→ SOURCE TEXT:
Shocking memories of the gruesome attack on December 16, 2014, at the Army Public School (APS) Peshawar were revived when terrorists stormed the Bacha Khan University in the Charsadda District of Khyber Pakhtunkhwa (KP) on January 20, 2016, killing at least 21 persons and causing injuries to another 35. The victims included 17 students, two gardeners, a caretaker and a professor. The attack ended with all the four attackers shot dead after a three hour operation. Deputy Inspector General of Police (DIG), Mardan Range, Mohammad Saeed Wazir, who led the operation, declared, “Our cops fought bravely to shoot dead all the four attackers one by one. They were wearing suicide jackets but none of them could succeed in blowing himself up.” The mastermind of the APS Peshawar attack, Khalifa Umar Mansoor aka Aurangzeb, of the Tehreek-e-Taliban Pakistan (TTP)’s Geedar faction claimed the attack through a post on his Facebook page. However, the ‘central spokesperson’ of the TTP, Muhammad Khorasani, denied any involvement stating, “The TTP and its amir Maulana Fazalullah have nothing to do with the attack.” The TTP has three prominent factions – Jamaat-ul-Ahrar (JuA), the Geedar faction and the Mehsud faction (also known as Sajna faction). The parent TTP is led by Mullah Fazlullah.

→ SHORT EXERCISE A: Return, unchanged, the lines of the listing starting at the line containing "Open the search" and ending at the line containing "Action: click(x=260, y=1053)".

→ DATASET EXTRACT:
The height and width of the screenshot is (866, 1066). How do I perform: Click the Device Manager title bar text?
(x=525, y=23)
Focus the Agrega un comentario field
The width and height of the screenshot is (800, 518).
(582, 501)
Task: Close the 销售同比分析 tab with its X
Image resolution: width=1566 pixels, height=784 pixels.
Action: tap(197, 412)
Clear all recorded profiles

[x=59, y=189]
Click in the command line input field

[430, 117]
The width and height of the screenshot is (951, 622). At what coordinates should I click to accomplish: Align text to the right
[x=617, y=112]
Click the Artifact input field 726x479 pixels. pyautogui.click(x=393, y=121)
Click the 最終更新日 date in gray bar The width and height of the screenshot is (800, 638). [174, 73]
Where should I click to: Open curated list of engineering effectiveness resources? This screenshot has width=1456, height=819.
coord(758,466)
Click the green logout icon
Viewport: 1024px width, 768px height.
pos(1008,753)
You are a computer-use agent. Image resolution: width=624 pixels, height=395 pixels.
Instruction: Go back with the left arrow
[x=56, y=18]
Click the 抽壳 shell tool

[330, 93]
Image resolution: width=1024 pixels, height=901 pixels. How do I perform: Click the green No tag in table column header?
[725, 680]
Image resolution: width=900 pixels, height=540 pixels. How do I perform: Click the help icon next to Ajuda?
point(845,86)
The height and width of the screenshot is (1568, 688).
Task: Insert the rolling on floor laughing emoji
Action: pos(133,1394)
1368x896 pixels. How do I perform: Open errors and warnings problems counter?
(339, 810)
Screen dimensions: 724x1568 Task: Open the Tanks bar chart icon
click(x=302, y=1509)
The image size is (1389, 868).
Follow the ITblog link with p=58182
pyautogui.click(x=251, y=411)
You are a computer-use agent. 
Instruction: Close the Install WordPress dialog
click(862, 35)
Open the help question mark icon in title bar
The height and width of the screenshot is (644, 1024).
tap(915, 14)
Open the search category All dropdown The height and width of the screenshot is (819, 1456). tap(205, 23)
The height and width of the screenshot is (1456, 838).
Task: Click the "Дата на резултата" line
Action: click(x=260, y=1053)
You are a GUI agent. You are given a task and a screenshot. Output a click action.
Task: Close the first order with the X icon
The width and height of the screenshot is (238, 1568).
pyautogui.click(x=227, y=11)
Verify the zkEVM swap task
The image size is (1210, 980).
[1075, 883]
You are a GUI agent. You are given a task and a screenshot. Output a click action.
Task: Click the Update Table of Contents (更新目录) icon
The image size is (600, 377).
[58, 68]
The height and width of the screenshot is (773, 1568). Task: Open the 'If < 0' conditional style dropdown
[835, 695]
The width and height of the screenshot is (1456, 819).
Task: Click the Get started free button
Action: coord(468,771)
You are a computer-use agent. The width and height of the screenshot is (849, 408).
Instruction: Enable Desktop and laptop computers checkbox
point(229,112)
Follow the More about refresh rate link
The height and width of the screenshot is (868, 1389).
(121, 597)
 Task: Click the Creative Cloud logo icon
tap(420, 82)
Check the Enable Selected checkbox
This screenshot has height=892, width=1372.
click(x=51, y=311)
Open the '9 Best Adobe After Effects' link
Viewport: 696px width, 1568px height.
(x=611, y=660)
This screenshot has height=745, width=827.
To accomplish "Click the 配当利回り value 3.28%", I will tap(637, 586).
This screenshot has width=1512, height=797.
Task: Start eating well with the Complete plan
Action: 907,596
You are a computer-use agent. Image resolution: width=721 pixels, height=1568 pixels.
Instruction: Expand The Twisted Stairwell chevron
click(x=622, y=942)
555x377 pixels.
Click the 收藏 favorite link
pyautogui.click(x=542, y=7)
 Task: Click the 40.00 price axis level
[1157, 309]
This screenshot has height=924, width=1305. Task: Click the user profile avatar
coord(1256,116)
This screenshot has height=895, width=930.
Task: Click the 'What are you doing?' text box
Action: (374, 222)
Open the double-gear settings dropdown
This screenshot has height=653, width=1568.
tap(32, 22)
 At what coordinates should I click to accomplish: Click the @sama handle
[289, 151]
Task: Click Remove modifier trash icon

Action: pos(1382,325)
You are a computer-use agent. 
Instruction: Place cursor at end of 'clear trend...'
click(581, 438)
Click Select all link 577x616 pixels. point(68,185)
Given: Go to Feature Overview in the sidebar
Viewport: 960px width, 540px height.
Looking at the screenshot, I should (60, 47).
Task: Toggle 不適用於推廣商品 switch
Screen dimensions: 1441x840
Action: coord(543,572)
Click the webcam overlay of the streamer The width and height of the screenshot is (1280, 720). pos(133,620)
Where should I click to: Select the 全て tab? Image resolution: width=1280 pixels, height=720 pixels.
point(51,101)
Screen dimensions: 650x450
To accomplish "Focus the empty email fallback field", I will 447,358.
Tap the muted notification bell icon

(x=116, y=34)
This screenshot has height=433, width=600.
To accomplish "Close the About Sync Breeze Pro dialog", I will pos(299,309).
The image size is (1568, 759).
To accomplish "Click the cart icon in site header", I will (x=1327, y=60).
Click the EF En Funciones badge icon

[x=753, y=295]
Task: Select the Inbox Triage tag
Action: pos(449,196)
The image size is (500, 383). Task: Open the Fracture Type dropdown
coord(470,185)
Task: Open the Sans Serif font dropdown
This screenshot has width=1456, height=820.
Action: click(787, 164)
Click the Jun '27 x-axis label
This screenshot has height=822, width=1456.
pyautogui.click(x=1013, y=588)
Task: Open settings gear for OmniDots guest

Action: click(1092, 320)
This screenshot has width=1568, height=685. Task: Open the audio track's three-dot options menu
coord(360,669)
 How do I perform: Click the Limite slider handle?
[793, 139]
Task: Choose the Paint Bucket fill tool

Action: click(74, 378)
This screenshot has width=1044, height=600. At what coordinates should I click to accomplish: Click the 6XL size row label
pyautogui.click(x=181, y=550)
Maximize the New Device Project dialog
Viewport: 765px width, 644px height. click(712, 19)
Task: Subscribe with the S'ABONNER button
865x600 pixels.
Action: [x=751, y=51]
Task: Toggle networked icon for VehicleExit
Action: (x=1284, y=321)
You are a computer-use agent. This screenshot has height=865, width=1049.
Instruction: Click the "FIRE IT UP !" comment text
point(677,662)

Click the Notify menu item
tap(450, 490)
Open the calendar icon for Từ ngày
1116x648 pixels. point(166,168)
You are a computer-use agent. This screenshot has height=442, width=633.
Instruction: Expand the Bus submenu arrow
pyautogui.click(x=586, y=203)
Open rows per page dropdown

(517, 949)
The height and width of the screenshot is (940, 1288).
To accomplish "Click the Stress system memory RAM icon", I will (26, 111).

→ SHORT EXERCISE B: Using the text on the Bacha Khan University attack, explain why memories of the December 16, 2014, attack on the Army Public School Peshawar were revived.

→ TASK RESULT A:
Open the search category All dropdown The height and width of the screenshot is (819, 1456). tap(205, 23)
The height and width of the screenshot is (1456, 838).
Task: Click the "Дата на резултата" line
Action: click(x=260, y=1053)

→ TASK RESULT B: Those memories were revived when terrorists stormed the Bacha Khan University in the Charsadda District of Khyber Pakhtunkhwa on January 20, 2016. That attack killed at least 21 persons and injured another 35.